Chapter 31 - Local and Use-Dependent Aspects of Sleep

Abstract

Ample historical evidence suggests that parts of the brain can be asleep while other parts are awake (e.g., sleepwalking, sleep inertia, dolphin unilateral sleep). The hypothesis that small networks, whether in vivo or in vitro, exhibit sleep-like properties and that sleep within these networks is initiated by local cell activity is elaborated. Many, perhaps all, sleep regulatory molecules are locally synthesized in response to cell activity. Experimentally, local cortical sleep intensity can increase or decrease by prior local activation or inhibition, respectively, whether achieved by enhanced or reduced, localized afferent input, or by treatment with sleep regulatory substances or their inhibitors.

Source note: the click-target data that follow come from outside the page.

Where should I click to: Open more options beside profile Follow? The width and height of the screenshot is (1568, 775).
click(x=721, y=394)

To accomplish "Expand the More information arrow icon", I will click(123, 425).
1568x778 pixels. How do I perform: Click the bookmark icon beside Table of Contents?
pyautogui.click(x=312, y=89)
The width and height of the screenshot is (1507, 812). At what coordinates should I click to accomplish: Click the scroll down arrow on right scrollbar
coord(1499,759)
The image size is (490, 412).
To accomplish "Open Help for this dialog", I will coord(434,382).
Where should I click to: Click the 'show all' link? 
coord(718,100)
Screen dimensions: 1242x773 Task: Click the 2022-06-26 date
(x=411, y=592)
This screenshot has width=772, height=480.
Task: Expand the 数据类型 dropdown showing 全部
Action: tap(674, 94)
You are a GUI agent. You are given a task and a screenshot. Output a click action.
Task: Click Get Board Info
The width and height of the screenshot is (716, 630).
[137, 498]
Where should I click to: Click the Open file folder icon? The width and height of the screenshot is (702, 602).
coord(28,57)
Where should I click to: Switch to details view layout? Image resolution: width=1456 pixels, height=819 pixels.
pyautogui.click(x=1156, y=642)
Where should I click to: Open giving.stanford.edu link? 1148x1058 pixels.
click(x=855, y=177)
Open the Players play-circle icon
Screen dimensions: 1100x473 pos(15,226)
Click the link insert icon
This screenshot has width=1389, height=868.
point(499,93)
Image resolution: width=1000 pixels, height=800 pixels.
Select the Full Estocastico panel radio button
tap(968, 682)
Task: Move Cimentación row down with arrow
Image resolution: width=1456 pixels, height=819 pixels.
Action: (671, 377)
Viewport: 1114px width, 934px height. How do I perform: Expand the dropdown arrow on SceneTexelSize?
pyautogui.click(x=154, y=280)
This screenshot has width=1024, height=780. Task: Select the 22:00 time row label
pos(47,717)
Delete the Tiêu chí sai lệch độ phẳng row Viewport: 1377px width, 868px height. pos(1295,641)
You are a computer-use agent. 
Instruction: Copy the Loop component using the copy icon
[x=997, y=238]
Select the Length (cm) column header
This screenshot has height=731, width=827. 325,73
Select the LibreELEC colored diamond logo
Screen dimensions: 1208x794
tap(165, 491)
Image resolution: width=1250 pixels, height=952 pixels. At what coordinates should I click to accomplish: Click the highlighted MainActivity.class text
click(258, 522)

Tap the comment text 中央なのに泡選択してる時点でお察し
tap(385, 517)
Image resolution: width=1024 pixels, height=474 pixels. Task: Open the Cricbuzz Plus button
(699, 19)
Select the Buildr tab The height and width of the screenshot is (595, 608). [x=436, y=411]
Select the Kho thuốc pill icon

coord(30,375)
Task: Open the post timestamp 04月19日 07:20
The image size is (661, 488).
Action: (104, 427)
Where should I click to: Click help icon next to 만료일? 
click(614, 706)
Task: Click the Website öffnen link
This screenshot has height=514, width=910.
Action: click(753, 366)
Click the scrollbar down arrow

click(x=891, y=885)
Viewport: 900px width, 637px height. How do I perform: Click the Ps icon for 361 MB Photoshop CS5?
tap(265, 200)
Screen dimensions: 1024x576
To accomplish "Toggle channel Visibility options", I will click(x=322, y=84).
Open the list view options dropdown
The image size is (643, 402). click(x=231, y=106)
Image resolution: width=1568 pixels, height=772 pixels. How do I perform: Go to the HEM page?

Cortical columns oscillate between sleep- and wake-like states; behavior dependent upon a single cortical column is disturbed if the column is in the sleep-like state. Neuronal/glial co-cultures have a default sleep-like state, and their stimulation, electrically or chemically, is followed by enhanced expression of sleep regulatory substances and rebound sleep-like state, indicating sleep homeostasis. The in vitro sleep-like state, like whole animal sleep, is also characterized by neuronal burstiness, synchrony of slow potentials, sleep-associated gene expression, and spontaneous reversibility. We conclude that small neuronal/glial networks constitute a minimal part of the brain capable of sleep states and that sleep-like states are the default state dependent upon prior cell use. This proposition provides greater explanatory parsimony of dissociated brain states, poor behavioral performance, insomnia, sleep inertia, and other sleep anomalies and pathologies.